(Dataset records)
┌──
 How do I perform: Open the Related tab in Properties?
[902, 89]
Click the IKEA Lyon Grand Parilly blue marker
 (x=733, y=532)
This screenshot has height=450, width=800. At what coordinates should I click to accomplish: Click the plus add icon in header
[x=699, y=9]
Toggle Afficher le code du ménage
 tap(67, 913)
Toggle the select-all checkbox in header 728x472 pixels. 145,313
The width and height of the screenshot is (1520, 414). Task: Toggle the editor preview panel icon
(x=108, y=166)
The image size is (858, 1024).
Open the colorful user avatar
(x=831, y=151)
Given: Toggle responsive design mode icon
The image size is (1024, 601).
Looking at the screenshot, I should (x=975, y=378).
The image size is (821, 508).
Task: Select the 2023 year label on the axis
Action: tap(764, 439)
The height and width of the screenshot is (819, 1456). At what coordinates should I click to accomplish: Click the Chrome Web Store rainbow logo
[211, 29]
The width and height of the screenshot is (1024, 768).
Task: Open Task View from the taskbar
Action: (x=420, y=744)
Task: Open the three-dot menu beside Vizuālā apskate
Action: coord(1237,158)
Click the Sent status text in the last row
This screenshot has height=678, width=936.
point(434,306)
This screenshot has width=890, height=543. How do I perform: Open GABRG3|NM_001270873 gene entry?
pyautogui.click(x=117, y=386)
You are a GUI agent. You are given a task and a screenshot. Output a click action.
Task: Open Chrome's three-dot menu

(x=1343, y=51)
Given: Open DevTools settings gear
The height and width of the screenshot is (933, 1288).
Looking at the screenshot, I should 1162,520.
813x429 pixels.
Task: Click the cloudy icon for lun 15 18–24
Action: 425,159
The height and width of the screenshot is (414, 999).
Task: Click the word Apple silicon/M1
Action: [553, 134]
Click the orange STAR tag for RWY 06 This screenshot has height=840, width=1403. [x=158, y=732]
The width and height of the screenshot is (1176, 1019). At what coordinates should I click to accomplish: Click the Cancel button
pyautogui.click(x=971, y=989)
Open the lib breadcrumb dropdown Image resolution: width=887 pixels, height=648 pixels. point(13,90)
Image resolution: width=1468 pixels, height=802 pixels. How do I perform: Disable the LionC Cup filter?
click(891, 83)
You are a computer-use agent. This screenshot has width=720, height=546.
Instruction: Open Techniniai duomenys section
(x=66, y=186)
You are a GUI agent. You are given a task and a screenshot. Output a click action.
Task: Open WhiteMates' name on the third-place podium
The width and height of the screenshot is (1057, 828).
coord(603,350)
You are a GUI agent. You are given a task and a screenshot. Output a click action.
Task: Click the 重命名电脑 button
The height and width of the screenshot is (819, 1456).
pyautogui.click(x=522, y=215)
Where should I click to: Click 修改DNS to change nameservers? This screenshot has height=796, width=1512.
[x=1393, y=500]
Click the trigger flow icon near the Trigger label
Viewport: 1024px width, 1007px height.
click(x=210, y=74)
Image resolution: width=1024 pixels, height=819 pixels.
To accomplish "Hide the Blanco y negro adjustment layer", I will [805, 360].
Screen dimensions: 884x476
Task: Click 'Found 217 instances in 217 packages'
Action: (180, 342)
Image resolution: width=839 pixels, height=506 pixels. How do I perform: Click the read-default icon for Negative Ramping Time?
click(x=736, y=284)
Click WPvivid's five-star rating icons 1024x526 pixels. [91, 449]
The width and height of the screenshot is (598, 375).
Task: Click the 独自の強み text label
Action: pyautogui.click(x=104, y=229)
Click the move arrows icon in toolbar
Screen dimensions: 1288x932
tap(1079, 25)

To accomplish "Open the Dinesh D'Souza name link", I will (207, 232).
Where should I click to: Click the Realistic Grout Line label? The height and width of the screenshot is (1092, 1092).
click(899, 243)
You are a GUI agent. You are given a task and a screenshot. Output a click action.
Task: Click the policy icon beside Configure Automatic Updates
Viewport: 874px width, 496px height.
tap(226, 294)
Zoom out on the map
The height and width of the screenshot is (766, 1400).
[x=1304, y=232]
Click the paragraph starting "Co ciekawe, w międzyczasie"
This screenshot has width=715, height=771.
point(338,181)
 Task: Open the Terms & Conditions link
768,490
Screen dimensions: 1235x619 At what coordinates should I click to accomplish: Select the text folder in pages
└──
**What is being asked**
Would you retype the lines above from the one with "The width and height of the screenshot is (1520, 414)." down to the one with "Click the orange", word for word, both ends included and no other lines?

**Solved problem**
The width and height of the screenshot is (1520, 414). Task: Toggle the editor preview panel icon
(x=108, y=166)
The image size is (858, 1024).
Open the colorful user avatar
(x=831, y=151)
Given: Toggle responsive design mode icon
The image size is (1024, 601).
Looking at the screenshot, I should (x=975, y=378).
The image size is (821, 508).
Task: Select the 2023 year label on the axis
Action: tap(764, 439)
The height and width of the screenshot is (819, 1456). At what coordinates should I click to accomplish: Click the Chrome Web Store rainbow logo
[211, 29]
The width and height of the screenshot is (1024, 768).
Task: Open Task View from the taskbar
Action: (x=420, y=744)
Task: Open the three-dot menu beside Vizuālā apskate
Action: coord(1237,158)
Click the Sent status text in the last row
This screenshot has height=678, width=936.
point(434,306)
This screenshot has width=890, height=543. How do I perform: Open GABRG3|NM_001270873 gene entry?
pyautogui.click(x=117, y=386)
You are a GUI agent. You are given a task and a screenshot. Output a click action.
Task: Open Chrome's three-dot menu

(x=1343, y=51)
Given: Open DevTools settings gear
The height and width of the screenshot is (933, 1288).
Looking at the screenshot, I should 1162,520.
813x429 pixels.
Task: Click the cloudy icon for lun 15 18–24
Action: 425,159
The height and width of the screenshot is (414, 999).
Task: Click the word Apple silicon/M1
Action: [553, 134]
Click the orange STAR tag for RWY 06 This screenshot has height=840, width=1403. [x=158, y=732]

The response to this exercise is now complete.